Task objective
From the first line of the entries below to the line with "1280x720 pixels.", give each line again exactly.
● ● ● ●
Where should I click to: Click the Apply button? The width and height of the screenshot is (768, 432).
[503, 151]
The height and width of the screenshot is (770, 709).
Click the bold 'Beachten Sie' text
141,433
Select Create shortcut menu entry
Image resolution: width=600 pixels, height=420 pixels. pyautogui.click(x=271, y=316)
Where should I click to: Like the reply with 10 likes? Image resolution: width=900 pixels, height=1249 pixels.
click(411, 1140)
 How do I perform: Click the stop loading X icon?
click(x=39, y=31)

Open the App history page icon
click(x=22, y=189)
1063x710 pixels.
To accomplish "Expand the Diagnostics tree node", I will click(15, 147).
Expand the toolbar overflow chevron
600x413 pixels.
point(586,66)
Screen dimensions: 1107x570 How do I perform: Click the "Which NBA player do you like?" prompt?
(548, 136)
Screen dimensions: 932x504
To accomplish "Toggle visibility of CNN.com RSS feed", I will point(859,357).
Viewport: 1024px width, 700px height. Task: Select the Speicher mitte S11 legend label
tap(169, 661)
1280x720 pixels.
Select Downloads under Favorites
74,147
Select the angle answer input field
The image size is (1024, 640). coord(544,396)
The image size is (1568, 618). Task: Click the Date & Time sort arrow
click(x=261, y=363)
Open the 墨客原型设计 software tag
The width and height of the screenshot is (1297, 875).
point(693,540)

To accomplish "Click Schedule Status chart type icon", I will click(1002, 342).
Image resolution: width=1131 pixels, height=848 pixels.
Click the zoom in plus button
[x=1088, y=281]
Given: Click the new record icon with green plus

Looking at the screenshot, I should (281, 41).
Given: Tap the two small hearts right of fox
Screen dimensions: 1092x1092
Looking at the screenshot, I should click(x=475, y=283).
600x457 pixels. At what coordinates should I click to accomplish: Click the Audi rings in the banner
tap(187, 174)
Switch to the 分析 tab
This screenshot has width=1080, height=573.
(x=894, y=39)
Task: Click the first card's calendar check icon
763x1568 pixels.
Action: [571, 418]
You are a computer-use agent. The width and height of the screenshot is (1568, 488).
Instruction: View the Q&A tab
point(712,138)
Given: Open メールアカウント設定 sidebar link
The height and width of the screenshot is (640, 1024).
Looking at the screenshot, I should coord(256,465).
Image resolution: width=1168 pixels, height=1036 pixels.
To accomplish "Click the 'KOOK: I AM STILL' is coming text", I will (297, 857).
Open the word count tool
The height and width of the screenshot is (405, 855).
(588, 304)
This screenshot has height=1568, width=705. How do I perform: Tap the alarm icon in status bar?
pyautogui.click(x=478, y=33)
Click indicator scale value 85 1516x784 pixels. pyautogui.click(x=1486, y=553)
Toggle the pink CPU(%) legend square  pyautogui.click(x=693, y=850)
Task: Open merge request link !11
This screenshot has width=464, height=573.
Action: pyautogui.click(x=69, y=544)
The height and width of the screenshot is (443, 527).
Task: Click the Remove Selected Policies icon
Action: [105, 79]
● ● ● ●
Written response
Where should I click to: Click the Apply button? The width and height of the screenshot is (768, 432).
[503, 151]
The height and width of the screenshot is (770, 709).
Click the bold 'Beachten Sie' text
141,433
Select Create shortcut menu entry
Image resolution: width=600 pixels, height=420 pixels. pyautogui.click(x=271, y=316)
Where should I click to: Like the reply with 10 likes? Image resolution: width=900 pixels, height=1249 pixels.
click(411, 1140)
 How do I perform: Click the stop loading X icon?
click(x=39, y=31)

Open the App history page icon
click(x=22, y=189)
1063x710 pixels.
To accomplish "Expand the Diagnostics tree node", I will click(15, 147).
Expand the toolbar overflow chevron
600x413 pixels.
point(586,66)
Screen dimensions: 1107x570 How do I perform: Click the "Which NBA player do you like?" prompt?
(548, 136)
Screen dimensions: 932x504
To accomplish "Toggle visibility of CNN.com RSS feed", I will point(859,357).
Viewport: 1024px width, 700px height. Task: Select the Speicher mitte S11 legend label
tap(169, 661)
1280x720 pixels.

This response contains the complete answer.